Carbon Monoxide Diffusing Capacity (DLco) – Recommendations and Indications

The use of DLco is recommended for diagnosing occupational lung diseases. The test may assist in diagnosing gas exchange abnormalities in patients with lung disease. However, it’s essential to recognize that DLco may be influenced by different diseases and exposures, as outlined in . These factors must be considered when interpreting the test results.


Biological Sampling

Invasive Procedures

Invasive procedures, such as bronchoscopy, bronchoalveolar lavage analysis, and lung biopsy, are not routinely necessary for diagnosing occupational lung disease. However, they should be considered as part of the diagnostic toolkit when clinically indicated or essential to confirm or exclude a specific diagnosis. In certain conditions, specific CT findings are often deemed diagnostic, rendering invasive procedures less frequently required.


Sputum Samples and Bronchoalveolar Lavage (BAL)

When there is insufficient objective clinical evidence obtained from physical examination, chest radiographs, and spirometry, additional testing, including biological sampling, may be warranted to confirm the diagnosis of occupational ILD.

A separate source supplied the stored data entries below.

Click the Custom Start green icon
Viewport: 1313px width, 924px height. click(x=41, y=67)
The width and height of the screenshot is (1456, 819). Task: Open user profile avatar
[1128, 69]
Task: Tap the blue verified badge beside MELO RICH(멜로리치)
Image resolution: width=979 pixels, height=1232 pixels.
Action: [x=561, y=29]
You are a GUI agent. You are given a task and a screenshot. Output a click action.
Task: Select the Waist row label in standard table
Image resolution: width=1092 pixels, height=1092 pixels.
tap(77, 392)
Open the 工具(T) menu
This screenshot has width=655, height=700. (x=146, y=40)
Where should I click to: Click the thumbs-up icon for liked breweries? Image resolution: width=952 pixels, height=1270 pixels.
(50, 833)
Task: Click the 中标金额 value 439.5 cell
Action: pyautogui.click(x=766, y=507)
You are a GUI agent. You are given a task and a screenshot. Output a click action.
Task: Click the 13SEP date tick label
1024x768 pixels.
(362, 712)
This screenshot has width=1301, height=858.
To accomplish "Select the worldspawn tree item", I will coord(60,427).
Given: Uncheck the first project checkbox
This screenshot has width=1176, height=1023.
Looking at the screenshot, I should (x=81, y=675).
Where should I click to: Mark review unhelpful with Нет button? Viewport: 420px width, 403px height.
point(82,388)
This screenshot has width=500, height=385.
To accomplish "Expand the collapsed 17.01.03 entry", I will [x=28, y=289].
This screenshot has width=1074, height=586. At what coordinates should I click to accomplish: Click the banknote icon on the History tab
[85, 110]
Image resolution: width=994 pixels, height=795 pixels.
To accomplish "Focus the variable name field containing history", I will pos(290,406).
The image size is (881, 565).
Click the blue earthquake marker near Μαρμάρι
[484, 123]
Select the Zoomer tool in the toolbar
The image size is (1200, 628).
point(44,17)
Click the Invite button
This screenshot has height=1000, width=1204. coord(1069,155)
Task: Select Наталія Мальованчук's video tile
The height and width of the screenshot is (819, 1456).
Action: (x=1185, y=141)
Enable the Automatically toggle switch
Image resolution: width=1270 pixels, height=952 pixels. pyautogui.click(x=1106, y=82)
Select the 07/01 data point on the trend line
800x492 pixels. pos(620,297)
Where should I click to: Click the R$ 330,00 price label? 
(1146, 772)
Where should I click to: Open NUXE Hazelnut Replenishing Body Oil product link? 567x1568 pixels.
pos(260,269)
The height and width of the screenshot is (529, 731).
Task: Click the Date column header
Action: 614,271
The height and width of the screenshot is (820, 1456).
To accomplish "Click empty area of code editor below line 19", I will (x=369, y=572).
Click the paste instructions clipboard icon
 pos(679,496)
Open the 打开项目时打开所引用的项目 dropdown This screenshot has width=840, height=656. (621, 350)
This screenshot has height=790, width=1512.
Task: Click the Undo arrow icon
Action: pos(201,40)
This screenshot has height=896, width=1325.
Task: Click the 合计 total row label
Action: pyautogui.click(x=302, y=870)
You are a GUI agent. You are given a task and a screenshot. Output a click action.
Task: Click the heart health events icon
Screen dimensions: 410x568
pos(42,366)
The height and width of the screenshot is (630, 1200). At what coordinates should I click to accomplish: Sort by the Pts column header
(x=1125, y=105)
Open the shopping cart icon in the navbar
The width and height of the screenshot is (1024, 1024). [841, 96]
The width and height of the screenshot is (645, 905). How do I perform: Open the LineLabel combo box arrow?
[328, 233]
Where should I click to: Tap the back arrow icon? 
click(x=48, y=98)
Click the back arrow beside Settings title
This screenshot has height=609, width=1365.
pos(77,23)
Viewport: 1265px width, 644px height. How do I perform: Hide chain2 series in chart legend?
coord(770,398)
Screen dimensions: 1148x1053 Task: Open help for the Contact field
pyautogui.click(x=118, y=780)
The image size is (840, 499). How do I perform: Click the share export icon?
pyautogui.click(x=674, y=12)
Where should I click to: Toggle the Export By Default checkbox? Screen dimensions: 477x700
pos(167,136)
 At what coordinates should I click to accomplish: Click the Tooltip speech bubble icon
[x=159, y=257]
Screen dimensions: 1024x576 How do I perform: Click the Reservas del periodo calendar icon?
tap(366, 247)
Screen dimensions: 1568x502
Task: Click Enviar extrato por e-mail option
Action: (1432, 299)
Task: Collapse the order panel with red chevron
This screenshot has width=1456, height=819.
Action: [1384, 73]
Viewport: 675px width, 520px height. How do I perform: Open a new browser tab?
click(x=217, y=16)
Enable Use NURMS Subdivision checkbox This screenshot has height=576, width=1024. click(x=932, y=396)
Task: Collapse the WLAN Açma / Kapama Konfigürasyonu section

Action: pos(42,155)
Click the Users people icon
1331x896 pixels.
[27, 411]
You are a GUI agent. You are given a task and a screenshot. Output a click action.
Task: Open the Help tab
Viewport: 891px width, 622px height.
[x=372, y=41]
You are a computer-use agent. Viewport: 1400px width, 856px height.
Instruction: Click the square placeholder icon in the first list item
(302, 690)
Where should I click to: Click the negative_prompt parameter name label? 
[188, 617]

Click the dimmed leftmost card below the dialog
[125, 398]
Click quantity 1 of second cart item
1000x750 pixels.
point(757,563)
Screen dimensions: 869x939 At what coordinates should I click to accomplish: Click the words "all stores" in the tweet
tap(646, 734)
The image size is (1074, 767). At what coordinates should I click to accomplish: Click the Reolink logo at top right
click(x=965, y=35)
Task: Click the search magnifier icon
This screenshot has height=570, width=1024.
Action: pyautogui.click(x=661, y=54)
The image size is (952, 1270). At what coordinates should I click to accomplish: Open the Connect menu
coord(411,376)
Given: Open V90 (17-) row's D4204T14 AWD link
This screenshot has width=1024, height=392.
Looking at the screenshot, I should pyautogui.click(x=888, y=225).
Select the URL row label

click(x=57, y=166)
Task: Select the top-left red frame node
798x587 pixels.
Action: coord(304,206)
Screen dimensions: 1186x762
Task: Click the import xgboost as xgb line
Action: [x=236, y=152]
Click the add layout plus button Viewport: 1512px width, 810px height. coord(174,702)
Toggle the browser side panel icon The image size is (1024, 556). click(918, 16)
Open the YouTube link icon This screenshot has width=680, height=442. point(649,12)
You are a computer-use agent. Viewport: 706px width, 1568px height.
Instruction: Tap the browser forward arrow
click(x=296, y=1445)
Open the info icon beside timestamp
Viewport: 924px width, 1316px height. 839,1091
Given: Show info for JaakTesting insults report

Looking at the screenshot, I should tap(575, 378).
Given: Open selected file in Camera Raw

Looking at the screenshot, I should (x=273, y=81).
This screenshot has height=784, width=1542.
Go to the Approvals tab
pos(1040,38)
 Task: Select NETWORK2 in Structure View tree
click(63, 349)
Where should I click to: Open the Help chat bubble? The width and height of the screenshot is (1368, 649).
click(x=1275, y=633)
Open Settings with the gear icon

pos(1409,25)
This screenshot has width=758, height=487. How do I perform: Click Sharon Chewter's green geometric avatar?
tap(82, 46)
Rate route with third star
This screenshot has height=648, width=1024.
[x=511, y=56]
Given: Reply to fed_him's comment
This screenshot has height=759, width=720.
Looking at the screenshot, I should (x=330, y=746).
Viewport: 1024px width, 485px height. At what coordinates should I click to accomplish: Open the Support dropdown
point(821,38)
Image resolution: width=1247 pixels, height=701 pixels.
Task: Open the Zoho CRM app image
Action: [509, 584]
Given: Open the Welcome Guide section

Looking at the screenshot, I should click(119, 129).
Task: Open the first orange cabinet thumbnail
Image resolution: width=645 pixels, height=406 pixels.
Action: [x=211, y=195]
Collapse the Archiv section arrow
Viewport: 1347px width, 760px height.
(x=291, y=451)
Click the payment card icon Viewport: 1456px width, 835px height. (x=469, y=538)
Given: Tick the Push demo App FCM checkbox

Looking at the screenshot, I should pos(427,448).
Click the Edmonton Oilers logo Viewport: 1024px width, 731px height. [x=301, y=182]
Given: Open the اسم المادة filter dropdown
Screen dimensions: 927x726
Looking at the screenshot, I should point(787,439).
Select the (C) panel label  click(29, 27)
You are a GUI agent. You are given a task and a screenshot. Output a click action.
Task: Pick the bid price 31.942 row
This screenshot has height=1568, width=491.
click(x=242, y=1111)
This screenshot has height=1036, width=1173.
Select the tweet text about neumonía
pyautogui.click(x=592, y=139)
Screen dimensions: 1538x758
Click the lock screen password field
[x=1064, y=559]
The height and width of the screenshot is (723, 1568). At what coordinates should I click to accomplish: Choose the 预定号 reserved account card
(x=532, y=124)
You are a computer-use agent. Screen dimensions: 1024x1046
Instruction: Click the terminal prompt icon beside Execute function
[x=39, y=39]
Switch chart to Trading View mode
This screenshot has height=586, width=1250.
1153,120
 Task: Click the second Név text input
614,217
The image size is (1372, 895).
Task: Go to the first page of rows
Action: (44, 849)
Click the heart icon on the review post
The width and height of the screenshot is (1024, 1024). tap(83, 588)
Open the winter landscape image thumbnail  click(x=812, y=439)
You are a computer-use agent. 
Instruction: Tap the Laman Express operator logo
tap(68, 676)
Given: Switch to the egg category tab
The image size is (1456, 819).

  • Sputum Sample (both induced and spontaneous):
    • Recommended in select patients as an aid for the diagnosis of occupational lung disease.
    • If insufficient clinical objective evidence is obtained from physical examination, chest radiographs, and spirometry, additional testing, including sputum sampling, may be indicated to confirm the diagnosis of occupational ILD.
    • Sputum sampling, although not mandatory due to the availability of modern testing like HRCT, can support the diagnosis of occupational lung disease. The sampling involves having the patient cough to produce sputum from deep within the lungs, with a recommended minimum sample volume of 15 mL to enhance sensitivity.
  • Bronchoalveolar Lavage (BAL):
    • Recommended in select patients as an aid for the diagnosis of occupational lung disease.
    • To assist in the diagnosis of occupationally-related interstitial lung disease, BAL may be utilized, although it is not obligatory given the availability of modern testing like HRCT.
    • BAL should be performed following the ATS guidelines on the performance of BAL for ILD.

Bronchoscopy and/or Lung Biopsy

Bronchoscopy and/or lung biopsy are recommended in very select patients to confirm or exclude a diagnosis in specific cases.